When Kenzie was a baby, we used to have to walk her, sit her up, bend her forward, dance a jig, stand on our heads, and several other innovative techniques just to get her to burp. When she finally did, it rolled out like a drunken sailor's on a weekend binge.
Once, when Holly had her at the pediatrician's office for a check-up, one of those monster burps actually exploded without our usual fifteen-minute acrobatic ordeal,
Holly said the doctor looked at her with a startled expression and asked, "Do her burbs ALWAYS sound like that?"
"Pretty much," she responded.
He immediately put her on lactose free formula and gave Holly some drops for her to take before she took her bottle.
When she was a year old and we switched her to whole milk, she seemed to have no trouble tolerating the high octane version, of which to this day she still consumes several glasses a day.
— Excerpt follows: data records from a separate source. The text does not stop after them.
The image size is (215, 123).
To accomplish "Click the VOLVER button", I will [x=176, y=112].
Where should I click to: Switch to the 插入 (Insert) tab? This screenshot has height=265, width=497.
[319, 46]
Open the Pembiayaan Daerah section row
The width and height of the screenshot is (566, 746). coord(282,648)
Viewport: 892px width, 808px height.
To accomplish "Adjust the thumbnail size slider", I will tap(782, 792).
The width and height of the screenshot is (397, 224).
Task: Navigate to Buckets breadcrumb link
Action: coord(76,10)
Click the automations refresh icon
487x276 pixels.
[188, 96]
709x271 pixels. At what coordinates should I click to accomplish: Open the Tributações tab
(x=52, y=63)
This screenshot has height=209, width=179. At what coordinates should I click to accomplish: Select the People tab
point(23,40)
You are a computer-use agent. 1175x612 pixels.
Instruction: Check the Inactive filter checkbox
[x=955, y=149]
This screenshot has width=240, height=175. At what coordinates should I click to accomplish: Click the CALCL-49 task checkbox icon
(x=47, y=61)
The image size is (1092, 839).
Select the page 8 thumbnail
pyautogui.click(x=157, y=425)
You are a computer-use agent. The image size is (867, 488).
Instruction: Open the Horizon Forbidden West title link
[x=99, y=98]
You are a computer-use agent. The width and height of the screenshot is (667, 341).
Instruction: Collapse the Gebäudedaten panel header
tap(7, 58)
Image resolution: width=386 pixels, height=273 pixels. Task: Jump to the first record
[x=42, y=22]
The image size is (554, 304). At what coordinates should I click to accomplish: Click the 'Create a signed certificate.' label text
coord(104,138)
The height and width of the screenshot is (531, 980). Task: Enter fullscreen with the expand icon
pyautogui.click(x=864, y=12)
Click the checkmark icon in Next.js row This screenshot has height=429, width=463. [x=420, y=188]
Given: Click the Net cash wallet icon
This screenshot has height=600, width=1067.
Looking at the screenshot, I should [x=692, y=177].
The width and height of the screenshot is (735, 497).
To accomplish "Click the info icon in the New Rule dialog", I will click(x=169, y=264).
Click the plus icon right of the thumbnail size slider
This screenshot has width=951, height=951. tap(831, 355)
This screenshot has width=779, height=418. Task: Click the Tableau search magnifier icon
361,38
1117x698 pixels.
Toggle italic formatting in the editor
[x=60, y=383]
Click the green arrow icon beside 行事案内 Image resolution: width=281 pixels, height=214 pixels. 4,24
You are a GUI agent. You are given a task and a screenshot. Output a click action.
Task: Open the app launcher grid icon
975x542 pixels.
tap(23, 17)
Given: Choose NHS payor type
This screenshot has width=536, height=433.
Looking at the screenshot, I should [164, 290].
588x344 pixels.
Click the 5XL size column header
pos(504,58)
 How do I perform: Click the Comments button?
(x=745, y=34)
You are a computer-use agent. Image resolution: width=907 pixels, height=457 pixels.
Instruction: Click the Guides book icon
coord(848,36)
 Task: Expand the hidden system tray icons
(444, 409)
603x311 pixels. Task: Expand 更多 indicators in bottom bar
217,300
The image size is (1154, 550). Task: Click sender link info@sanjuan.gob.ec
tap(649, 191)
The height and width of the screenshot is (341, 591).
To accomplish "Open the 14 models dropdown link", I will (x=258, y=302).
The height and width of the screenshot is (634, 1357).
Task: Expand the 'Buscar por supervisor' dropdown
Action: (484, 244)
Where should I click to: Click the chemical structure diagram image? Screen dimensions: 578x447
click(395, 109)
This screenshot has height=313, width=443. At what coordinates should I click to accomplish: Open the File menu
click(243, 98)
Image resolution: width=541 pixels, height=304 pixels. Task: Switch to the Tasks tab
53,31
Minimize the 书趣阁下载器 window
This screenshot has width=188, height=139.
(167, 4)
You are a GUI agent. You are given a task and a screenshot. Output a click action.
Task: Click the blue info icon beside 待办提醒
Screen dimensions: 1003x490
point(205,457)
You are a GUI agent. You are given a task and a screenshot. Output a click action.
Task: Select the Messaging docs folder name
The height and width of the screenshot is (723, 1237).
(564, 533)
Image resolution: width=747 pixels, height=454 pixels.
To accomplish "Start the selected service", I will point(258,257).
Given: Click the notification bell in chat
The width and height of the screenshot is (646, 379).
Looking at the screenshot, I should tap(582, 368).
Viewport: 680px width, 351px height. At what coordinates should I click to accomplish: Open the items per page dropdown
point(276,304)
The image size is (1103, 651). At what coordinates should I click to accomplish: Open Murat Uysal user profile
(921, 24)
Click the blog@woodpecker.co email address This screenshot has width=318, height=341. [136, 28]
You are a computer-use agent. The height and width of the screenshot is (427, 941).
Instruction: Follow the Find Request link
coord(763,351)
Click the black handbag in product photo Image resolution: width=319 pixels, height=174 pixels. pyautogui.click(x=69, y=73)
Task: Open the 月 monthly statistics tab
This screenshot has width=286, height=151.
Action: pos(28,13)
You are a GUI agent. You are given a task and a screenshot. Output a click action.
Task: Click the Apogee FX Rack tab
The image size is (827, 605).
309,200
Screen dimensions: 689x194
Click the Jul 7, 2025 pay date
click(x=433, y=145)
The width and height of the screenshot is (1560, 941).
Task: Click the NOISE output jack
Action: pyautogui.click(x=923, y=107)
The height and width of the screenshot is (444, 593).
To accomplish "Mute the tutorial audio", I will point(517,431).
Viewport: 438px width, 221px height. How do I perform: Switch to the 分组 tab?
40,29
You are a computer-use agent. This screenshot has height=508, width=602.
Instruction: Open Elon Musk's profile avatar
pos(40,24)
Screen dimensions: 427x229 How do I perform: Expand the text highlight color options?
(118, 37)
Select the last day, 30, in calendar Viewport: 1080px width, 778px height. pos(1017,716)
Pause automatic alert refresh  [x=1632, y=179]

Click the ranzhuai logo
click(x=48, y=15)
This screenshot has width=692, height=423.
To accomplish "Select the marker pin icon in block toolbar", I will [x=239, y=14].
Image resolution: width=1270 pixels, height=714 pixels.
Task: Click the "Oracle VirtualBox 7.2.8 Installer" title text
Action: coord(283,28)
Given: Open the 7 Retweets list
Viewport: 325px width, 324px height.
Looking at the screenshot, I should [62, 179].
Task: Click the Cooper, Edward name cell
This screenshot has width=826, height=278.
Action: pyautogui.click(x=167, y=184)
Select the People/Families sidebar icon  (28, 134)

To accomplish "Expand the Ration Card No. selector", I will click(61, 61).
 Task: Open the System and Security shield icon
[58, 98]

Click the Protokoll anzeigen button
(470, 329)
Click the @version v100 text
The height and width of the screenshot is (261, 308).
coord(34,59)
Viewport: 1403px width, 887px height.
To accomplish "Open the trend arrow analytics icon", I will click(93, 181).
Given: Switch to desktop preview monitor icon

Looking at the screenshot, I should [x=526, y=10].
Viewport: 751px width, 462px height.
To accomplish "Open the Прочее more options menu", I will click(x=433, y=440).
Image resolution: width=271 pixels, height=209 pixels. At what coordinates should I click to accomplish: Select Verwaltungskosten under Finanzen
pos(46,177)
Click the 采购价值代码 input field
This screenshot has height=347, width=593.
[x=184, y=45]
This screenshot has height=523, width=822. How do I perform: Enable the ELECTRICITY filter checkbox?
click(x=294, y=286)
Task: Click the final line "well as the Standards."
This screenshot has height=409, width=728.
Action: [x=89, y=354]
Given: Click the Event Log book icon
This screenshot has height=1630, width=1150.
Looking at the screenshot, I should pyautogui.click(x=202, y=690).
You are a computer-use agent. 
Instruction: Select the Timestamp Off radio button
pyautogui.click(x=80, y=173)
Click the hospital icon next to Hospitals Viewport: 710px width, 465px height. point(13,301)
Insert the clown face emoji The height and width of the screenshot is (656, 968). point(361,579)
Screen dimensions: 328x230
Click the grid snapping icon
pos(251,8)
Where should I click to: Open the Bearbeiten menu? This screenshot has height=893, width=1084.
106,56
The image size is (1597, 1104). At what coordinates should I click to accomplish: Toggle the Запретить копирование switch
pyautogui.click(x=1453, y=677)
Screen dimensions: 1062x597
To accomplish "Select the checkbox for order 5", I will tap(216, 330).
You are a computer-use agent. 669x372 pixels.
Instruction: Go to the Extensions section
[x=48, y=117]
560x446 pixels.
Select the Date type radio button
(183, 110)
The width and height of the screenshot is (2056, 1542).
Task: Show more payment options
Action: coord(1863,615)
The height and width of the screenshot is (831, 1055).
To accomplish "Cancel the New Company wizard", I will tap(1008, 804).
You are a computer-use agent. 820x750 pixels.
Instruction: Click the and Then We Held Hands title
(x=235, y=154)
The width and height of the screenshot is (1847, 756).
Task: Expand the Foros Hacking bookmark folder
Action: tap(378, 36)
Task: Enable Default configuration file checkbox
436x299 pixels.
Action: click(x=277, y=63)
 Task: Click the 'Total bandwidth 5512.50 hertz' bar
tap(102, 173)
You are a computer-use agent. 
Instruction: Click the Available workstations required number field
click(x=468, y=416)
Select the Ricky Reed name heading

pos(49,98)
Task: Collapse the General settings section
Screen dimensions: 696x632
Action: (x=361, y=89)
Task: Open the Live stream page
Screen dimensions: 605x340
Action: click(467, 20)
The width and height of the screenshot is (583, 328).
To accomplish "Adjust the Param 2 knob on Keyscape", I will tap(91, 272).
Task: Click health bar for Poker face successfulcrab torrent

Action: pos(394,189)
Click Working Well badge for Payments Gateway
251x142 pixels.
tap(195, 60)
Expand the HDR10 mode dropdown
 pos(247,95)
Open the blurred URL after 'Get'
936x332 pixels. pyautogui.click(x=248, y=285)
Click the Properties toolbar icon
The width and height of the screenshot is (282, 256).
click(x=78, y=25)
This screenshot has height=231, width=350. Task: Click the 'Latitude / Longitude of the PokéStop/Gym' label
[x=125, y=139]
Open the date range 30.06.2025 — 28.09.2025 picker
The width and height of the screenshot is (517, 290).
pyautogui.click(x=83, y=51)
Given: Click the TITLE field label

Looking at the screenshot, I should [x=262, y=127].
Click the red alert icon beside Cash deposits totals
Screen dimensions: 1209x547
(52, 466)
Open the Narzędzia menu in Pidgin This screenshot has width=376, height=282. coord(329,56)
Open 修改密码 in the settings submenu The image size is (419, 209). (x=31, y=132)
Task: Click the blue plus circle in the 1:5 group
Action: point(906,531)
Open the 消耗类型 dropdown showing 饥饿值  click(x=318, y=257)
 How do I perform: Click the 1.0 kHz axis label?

However, after her trip to the emergency room, which revealed gas bubbles all through her abdominal cavity, she went back to her pediatrician for a confirmation of the diagnosis of "children's colic."
The doctor confirmed it after looking at the x-rays and put her back on lactose-free milk, stating he was sure she was developing lack of tolerance to milk.
It makes perfect sense, since Bailey, Holly, and I all have an intolerance to milk. When the doctor asked if anyone else in the family had a problem with milk and she told him that all of us did, he said that milk intolerance is inherited from the mother.
Well, of course! Doesn't take a genius to figure that one out. I mean, like everything else with babies, Moms are the source for food. Men have all the fun and women do all the work!